If there was one semiconductor company’s guidance ahead of the last earnings season that contributed heavily to an already negative tone at the time, it was Microchip Technology Inc. (NASDAQ: MCHP). It turns out that the big chip blow up was not as widespread as many analysts feared at the time. Now we have Microchip Tech limiting some of the sequential declines it was expecting for this quarter after it reported the formal guidance at the end of October.
It turns out that Microchip Tech has now all but erased its big slide that took place from the stock falling from above $45 down to under $40 in the first half of October. The recovery that started in mid-October lifted this ship too.
Microchip Technology announced after the close on Tuesday that it has revised its financial guidance for its fiscal third quarter of 2015, ending in December. Microchip now expects net sales to be down between 2% to 5% sequentially, and that earnings per share would be in the range of $0.60 to $0.64. The company previously gave guidance in late October when it expected net sales to be down 2% to 7% sequentially and earnings per share to be in the range of $0.59 to $0.64.
While this news may seem close enough to being in-line with expectations, this company’s recent history makes it just one more positive or less-bad bit of news to digest. Steve Sanghi, Microchip’s President and CEO said:
We have continued to see an improvement in our bookings and billings since our earnings call on October 30, 2014. We are now even more confident that the small correction that we experienced in the September quarter is behind us, and we currently expect to provide guidance of a low single digit sequential revenue increase for the March 2015 quarter when we announce our fiscal third quarter of 2015 results in late January.
In the post-market session on Tuesday, shares of Microchip were up about 2% at $45.52 in reaction to the revised guidance. The stock has a consensus analyst price target of $47.96 and a 52-week trading range of $36.92 to $50.04. It has a market cap of almost $9 billion.

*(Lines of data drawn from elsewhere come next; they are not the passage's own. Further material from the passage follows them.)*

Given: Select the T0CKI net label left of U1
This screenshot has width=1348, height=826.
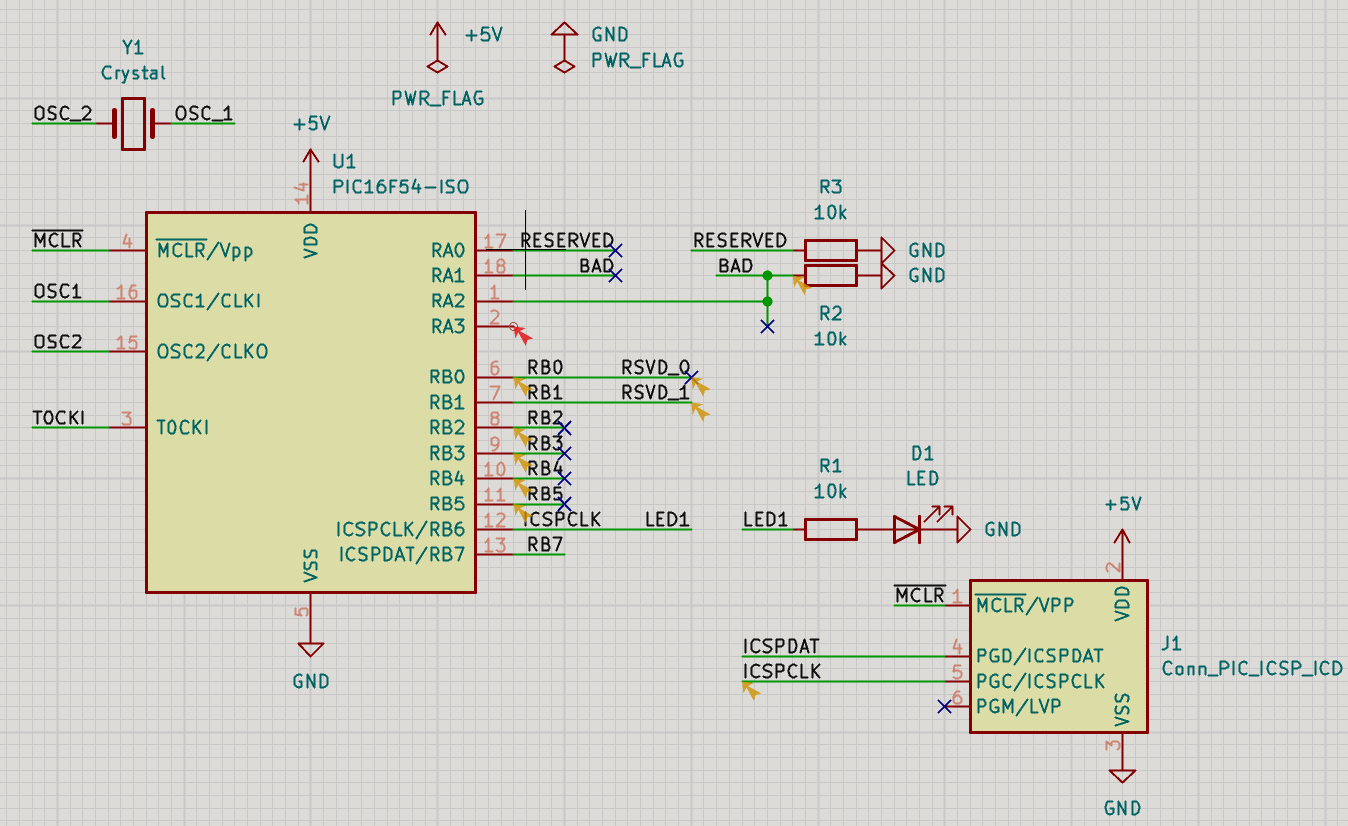Looking at the screenshot, I should [x=58, y=418].
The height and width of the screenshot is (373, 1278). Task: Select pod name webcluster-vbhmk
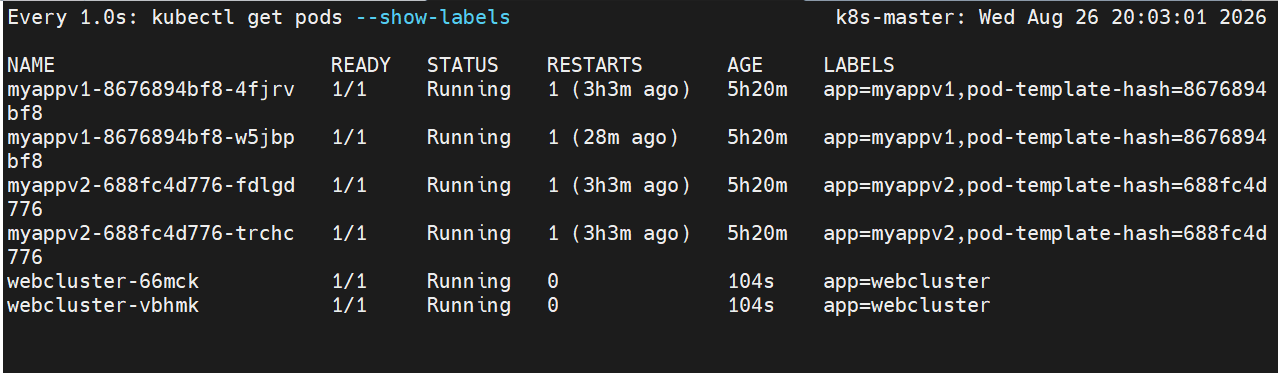[103, 306]
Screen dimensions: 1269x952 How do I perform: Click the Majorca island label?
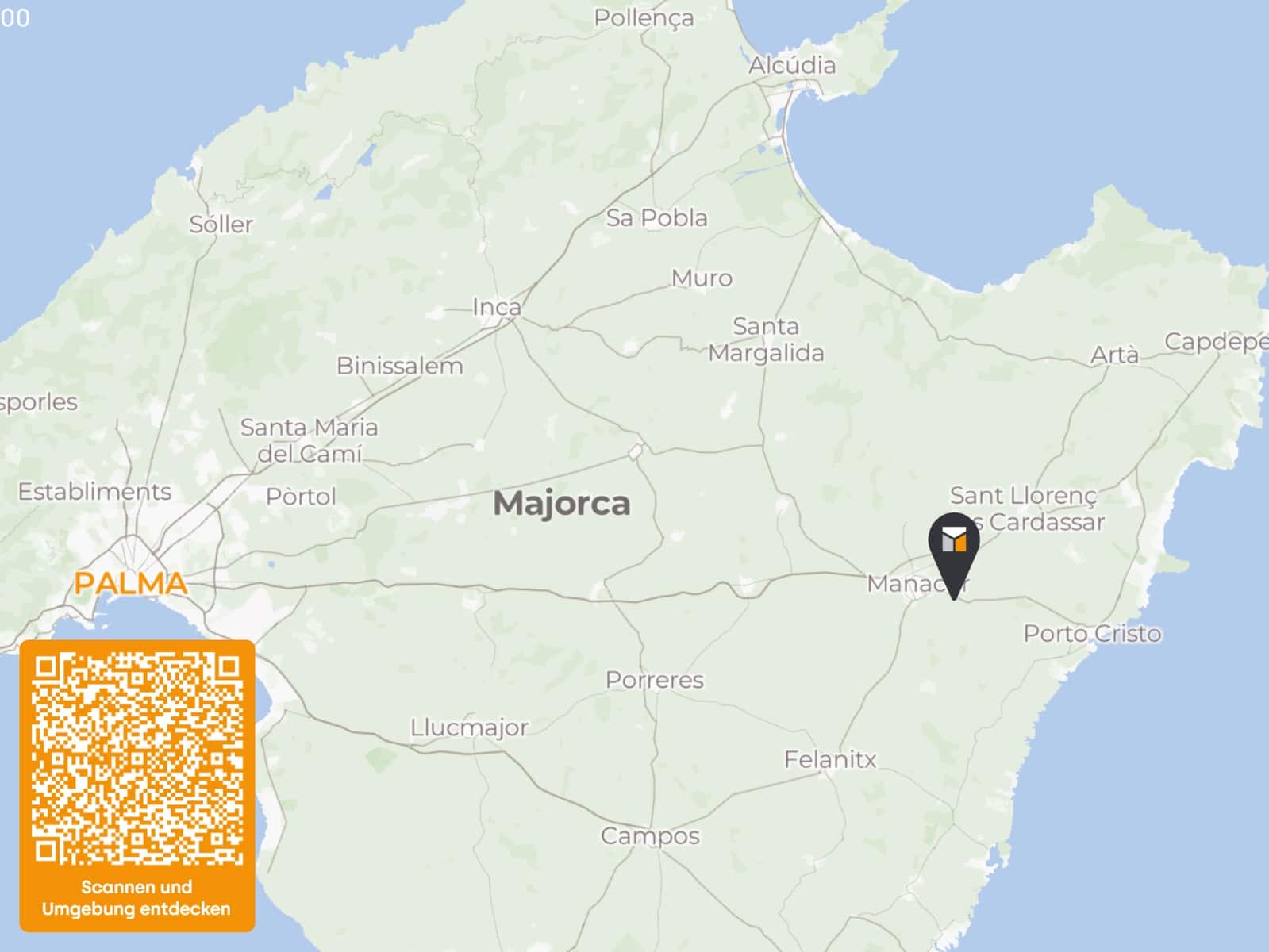(562, 503)
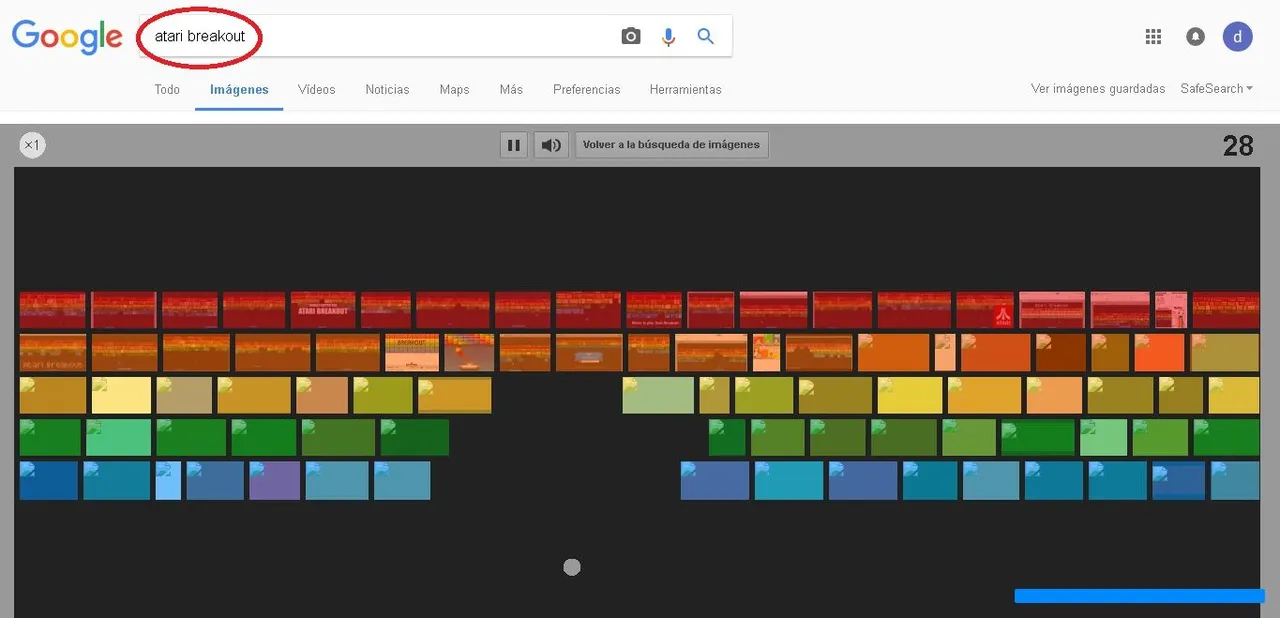The width and height of the screenshot is (1280, 618).
Task: Open the account avatar 'd'
Action: pyautogui.click(x=1238, y=37)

Here is what blew up the chip sector back with the guidance given in early October. On top of the concerns about China and September being back-end weighted without sales materializing, here were the quotes in early October which added even that much more carnage on top of selling pressure that had been in place in late September and early in October:
Microchip often sees the turn of the industry ahead of others in the semiconductor industry. First, in contrast to many others in the industry, we report sales from distribution on a sell-through basis worldwide. We built a significant amount of inventory in the distribution channel in the September quarter. If, like many others in the industry, we recognized sales on a sell-in basis to our distributors, our sales would have been significantly higher for the September quarter. Second, Microchip does business with over 80,000 customers worldwide, most of whom are small and nimble and are able to adjust their demand in real time. We believe that another industry correction has begun and that this correction will be seen more broadly across the industry in the near future.

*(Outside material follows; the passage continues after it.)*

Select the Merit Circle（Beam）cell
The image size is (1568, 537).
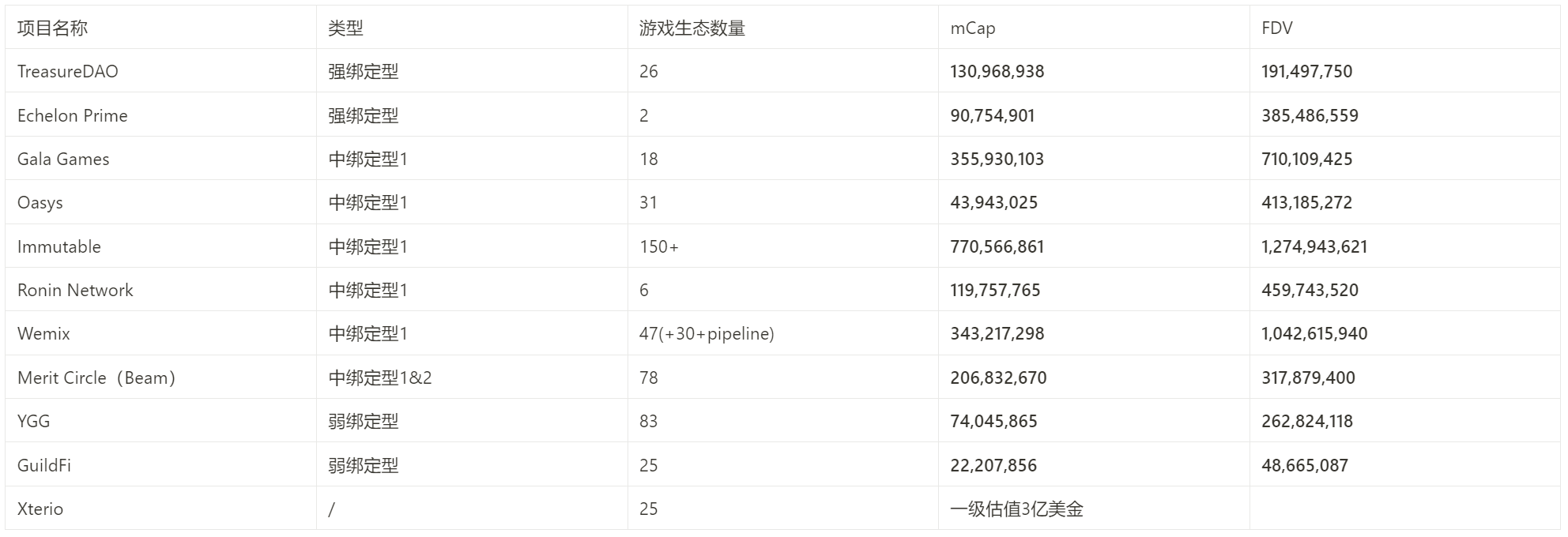(x=96, y=377)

While we are reducing our production levels in our wafer fabs and assembly and test facilities, we are continuing to ramp production on our new technologies where we have been capacity constrained. We believe that we will be able to catch up on the capacity constraints during the December quarter and lead times should return to normal. The December quarter is seasonally our weakest quarter of the year. During typical industry corrections, we have returned to sequential revenue growth after two quarters and we currently expect the same this time.